-------- Source excerpt

[hand] [face]
The Original Deep Purple Web Pages
The Highway Star

Classic rock at its worst – Melbourne

OK, let me preface the review with this – Deep Purple were and just as importantly ARE the greatest band living or dead in history – period. Also let me say, this is as much about questions as it is about a review.

BUT – This night was the least impressive of the four times I have seen them. 1999, 2001, 2004 (best EVER!) and now 2006. Why was it less impressive? I should have known it would be right from the moment my tickets arrived in the mail. Firstly, it was a double header bill co-featuring Status Quo.

There’s only so much Status Quo I can take in one sitting and I found out 75 minutes is too much. My friend commented that they are the most perfectly named band in history – enough said. The second problem was that the promoters were exactly the kind of radio station that Gillan bemoans in the song MTV – a ‘classic rock radio’ station.

----------------
-------- Entries provided

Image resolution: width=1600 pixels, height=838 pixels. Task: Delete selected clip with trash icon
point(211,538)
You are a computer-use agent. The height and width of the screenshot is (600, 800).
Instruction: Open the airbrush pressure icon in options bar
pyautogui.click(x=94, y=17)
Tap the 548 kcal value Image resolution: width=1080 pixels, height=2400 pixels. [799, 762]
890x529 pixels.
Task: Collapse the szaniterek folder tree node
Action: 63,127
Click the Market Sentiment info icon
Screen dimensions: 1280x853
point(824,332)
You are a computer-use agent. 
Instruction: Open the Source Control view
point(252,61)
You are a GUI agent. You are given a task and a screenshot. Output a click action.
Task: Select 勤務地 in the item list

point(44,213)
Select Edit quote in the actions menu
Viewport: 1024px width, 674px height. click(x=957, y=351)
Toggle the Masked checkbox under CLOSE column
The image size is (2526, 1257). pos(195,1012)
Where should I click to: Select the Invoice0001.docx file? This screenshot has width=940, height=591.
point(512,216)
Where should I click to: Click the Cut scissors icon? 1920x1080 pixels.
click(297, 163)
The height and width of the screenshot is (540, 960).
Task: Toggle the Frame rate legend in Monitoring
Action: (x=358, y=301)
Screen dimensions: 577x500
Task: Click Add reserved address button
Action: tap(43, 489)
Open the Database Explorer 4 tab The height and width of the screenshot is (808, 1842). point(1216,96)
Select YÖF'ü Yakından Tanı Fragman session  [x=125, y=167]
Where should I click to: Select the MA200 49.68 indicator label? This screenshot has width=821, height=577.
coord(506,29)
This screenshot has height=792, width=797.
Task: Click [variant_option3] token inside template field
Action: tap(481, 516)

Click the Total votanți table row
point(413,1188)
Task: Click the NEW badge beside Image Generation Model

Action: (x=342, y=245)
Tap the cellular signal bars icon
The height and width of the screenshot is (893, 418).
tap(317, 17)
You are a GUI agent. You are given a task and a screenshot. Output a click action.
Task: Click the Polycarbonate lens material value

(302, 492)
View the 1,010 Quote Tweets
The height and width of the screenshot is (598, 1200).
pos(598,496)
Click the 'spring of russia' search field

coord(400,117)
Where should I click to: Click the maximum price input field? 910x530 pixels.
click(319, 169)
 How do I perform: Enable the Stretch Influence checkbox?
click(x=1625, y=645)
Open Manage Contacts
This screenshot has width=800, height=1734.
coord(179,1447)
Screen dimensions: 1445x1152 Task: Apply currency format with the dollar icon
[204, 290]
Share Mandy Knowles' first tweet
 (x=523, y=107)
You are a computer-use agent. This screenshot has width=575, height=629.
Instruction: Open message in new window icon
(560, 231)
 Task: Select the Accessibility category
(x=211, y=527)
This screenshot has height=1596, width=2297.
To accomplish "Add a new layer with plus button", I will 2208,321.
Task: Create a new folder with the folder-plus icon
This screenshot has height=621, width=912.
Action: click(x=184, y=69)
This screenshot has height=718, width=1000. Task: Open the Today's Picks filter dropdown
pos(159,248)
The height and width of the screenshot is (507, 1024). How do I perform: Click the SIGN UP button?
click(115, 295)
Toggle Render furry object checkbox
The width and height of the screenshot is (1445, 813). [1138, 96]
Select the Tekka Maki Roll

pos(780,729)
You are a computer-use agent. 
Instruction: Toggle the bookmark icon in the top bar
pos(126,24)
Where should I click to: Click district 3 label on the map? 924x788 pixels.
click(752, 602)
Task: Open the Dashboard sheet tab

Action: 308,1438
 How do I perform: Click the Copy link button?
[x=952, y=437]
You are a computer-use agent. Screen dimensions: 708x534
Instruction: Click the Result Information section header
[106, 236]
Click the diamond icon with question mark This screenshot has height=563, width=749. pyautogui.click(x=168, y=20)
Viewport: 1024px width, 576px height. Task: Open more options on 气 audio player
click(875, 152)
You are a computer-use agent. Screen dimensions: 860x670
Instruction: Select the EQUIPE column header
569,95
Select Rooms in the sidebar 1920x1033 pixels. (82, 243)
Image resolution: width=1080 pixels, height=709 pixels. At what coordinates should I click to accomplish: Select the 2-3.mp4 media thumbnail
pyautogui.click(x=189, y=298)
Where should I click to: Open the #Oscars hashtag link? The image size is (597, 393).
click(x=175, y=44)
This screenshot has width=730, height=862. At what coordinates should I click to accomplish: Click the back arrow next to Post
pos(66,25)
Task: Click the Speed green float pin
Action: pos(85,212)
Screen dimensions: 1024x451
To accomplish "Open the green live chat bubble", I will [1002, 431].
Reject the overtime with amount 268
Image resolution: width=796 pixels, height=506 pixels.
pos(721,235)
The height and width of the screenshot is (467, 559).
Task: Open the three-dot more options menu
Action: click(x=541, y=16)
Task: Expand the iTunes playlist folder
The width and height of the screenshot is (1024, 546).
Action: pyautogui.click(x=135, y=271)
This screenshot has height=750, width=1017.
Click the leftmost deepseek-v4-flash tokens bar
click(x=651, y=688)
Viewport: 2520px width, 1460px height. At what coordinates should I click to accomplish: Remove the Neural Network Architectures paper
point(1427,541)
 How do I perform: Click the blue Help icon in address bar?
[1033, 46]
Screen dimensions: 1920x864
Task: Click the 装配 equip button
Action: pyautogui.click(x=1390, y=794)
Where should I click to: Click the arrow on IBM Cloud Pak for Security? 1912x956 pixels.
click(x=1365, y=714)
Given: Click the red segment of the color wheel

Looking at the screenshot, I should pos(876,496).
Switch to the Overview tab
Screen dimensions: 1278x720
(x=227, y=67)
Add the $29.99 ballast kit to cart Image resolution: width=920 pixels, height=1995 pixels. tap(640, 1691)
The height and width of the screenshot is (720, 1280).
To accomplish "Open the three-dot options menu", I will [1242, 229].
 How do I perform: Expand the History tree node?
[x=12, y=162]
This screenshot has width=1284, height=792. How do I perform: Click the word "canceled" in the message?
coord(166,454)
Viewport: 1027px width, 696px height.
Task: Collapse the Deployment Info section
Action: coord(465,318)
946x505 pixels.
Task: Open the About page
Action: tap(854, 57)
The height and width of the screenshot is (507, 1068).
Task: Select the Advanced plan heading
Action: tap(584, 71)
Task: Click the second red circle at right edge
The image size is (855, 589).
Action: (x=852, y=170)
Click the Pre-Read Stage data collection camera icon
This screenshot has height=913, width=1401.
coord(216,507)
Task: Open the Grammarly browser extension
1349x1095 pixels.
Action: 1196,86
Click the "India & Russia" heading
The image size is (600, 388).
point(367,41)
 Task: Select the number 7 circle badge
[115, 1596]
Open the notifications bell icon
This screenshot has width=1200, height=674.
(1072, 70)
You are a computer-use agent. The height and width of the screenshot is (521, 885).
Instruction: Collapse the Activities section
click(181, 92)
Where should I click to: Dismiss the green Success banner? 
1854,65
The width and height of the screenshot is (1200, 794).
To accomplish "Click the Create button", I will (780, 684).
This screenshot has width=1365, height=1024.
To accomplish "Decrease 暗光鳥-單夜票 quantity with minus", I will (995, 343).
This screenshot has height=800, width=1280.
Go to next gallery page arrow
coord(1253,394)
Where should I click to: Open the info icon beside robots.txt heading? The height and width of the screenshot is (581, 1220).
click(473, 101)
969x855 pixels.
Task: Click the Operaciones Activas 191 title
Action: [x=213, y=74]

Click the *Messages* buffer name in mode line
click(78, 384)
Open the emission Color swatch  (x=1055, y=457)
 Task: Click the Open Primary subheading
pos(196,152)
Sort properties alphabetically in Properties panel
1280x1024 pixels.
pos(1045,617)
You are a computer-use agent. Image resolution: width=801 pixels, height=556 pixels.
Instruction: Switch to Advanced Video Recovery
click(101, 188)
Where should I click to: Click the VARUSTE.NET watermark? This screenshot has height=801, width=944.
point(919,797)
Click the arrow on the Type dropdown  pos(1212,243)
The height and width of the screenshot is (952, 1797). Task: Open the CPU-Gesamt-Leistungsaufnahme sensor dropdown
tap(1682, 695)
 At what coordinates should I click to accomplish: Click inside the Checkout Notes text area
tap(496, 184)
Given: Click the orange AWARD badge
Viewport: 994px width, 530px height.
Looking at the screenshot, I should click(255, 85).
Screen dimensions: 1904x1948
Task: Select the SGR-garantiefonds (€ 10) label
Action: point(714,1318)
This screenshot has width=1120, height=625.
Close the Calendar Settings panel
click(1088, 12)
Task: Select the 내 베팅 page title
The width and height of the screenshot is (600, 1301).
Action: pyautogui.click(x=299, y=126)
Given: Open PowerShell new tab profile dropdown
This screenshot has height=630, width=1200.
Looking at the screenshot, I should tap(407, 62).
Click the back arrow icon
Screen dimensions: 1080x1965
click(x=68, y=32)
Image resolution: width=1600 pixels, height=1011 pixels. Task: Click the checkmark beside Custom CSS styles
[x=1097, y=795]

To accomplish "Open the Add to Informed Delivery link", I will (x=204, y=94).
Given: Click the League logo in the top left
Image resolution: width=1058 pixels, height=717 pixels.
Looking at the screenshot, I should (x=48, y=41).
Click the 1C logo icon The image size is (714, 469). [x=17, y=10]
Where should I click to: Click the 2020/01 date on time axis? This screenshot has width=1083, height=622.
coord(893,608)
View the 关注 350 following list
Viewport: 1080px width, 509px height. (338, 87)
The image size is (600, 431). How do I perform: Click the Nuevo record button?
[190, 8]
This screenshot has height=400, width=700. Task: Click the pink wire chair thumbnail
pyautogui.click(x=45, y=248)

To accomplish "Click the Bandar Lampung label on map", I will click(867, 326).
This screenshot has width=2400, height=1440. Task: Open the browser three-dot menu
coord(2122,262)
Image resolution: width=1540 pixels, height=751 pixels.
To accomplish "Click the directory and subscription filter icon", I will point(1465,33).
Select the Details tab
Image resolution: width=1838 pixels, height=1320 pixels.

----------------

Problems to work on -
#1 According to the Deep Purple concert review, which year's show does the writer rank as the best of the four?
#2 Pick up the Deep Purple concert review right after its final sentence and keep writing in the same voice.
The items can be set aside; none of what follows depends on them.

Responses for each task -
#1 2004

#2
The beauty of the 2004 tour was that it was primarily a ‘Bananas’ tour (six new songs) with the classics thrown in for good measure, displaying the band at their living breathing CURRENT best. The 2006 tour felt like a greatest hits package with TWO songs off the new album, plus ‘Things I Never Said’ which is a below par song anyway.

I don’t want to see Purple going through the motions which is what they were forced to do in this tour. Cramped into a 75 minute set (90 minute inc encores) is simply not enough time for a DP concert to melt into your mouth. There was very little talking between songs, no percussion for Gillan, no drum solo (save for a brief interlude in the encores).

To be honest the entire night seemed like someone in a suit was standing in the wings tapping their watch with furrowed brow.

Song of the night was clearly ‘Perfect Strangers’ coming out of the keyboard solo. Don Airey has now officially gone from the second best rock keyboard player on earth to Sir to Jon Lord’s spiritual brother! I love this man! Perfect Strangers has become a modern masterpiece and is one of my 10 favourite songs EVER. Whenever I see them live and Gillan sings that great line of the second verse (‘a thousand warriors I have known’) and the lights come up I get shivers. It’s that good!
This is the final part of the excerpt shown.